Thursday, March 10, 2011

Messy, but Cultured (Paint Fight a la Pollock)



Cost: $10 (less if you have supplies on hand)
Preparation Time: 30 minutes (less if you have supplies on hand)

ART. What is art, really, and what does it mean to human civilization?  We won't discuss that here, other than to say, as Groucho Marx once did, "Well, Art is Art, isn't it? Still, on the other hand, water is water. And east is east and west is west and if you take cranberries and stew them like applesauce they taste much more like prunes than rhubarb does." But we will tell you how to take your date on the most exciting art date they've ever been on, in the style of Jackson Pollock.


Step One: Learn a teeny tiny bit about Jackson Pollock (or a LOT, if you're interested in that sort of thing). Check out the very amazing Jackon Pollock Emulator. This will give you an idea of what you've going to be recreating.  Except instead of tidy digital craziness, you're going to be getting messy in the real world.


Step Two: Purchase (or locate around your house) several different colors of paint.  Acrylic and tempera would both work great.  You're looking for bold, bright color.  Find some marbles (about 3-5 per color of paint you're using).  Get some big pieces of butcher paper (think about 3 feet square, or whatever excites you). Grab some disposable plates, or, better yet, disposable bowls (again, one for each color of paint). Make sure you have a camera on hand.


Step Three: Call your date.  Tell them to wear clothes that they can RUIN (do not say, "clothes you can get messy," or you'll have a very angry post-date conversation about the difference between "messy" and "ruined" as I can attest to from personal experience).  Don't tell them anything else. Giggle to yourself.

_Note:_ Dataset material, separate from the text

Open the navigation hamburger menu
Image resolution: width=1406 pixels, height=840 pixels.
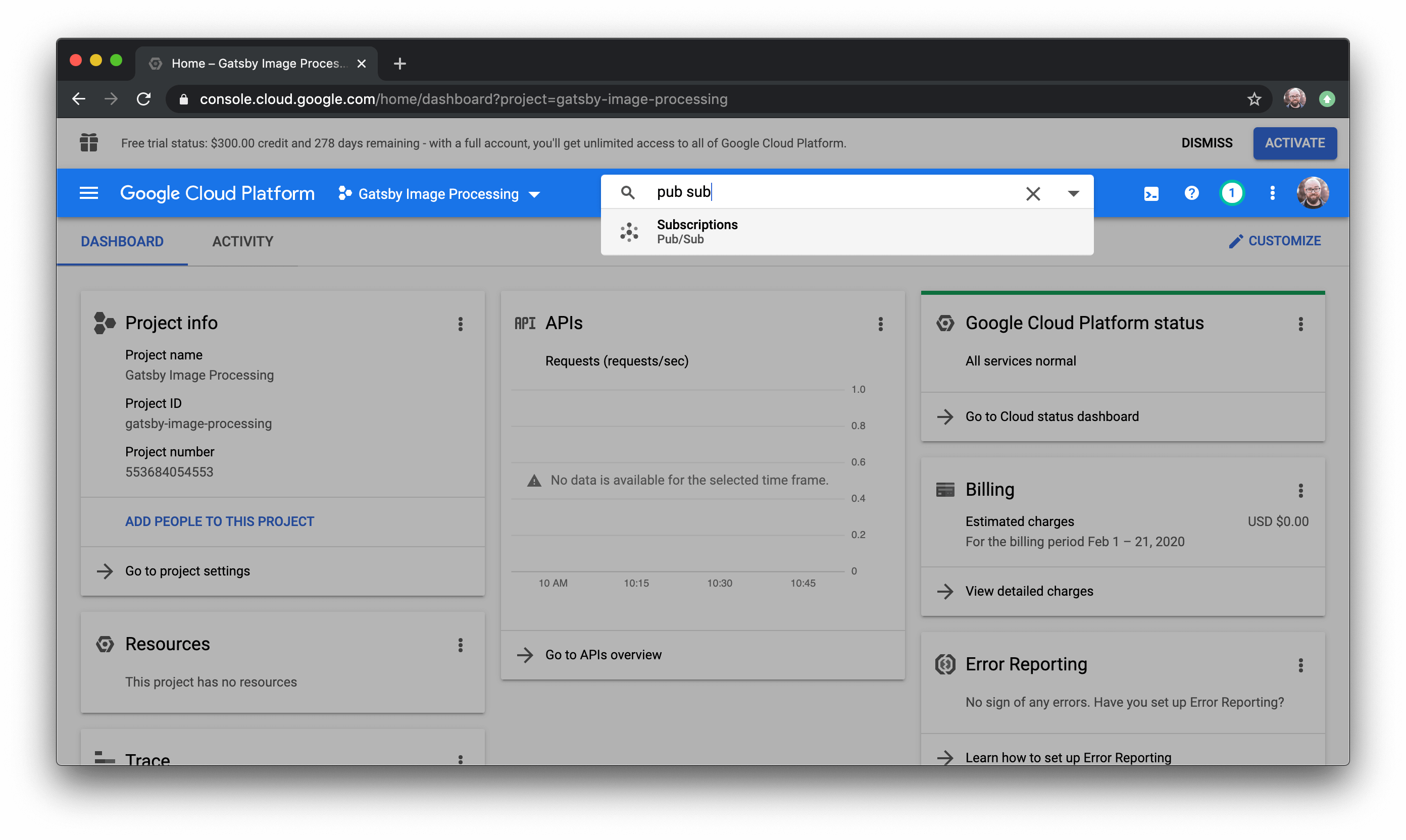point(88,193)
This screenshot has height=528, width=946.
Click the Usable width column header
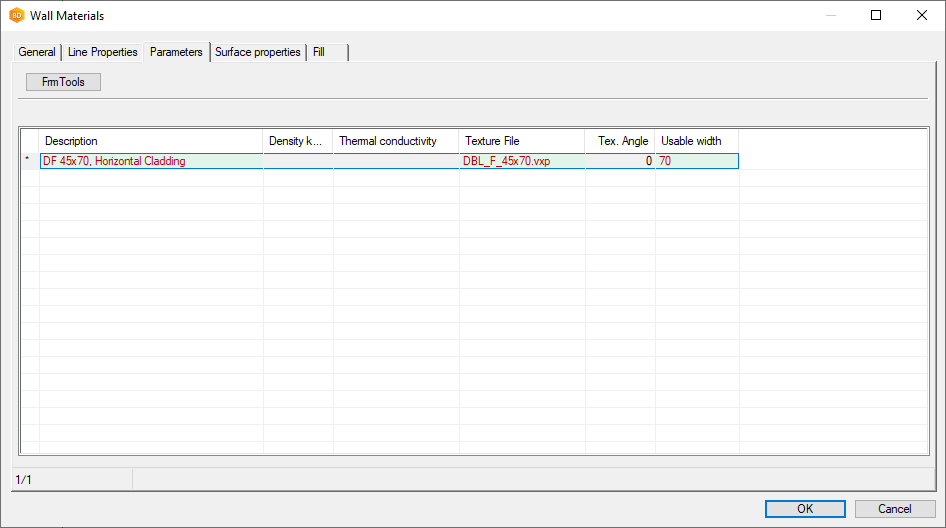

Step Four: Lay out your butcher paper in a place that no one will mind getting covered in paint.  Pour some paint into each bowl or onto each plate.  Add 3-5 marbles to each.  Don your own ruinable garb.


Step Five: When your date arrives, explain that you'll be painting in the style of Jackson Pollock.  Grab those paint covered marbles and throw them, smear them, rub them, and roll them on your butcher paper.  Let your emotions be your guide.  Some high-energy (or, contrastingly, classical) music might set the mood for your masterpieces.  


Step Six: At some point, depending on how close you are to your date, start a paint fight (if you're concerned about toxins and still want to go forward with this part of the date, check to make sure your paint is eco-friendly and skin-safe).  This date works great for groups as well as couples (when paint is being slung, the more the merrier!).  Take pictures of your work.  Oh, and your paintings too.  Post-date, you can display these on your walls with evocative titles, like, "Two Wilderbeests Alongside Hilary Clinton."  No one will be able to argue with your artistic genius after this!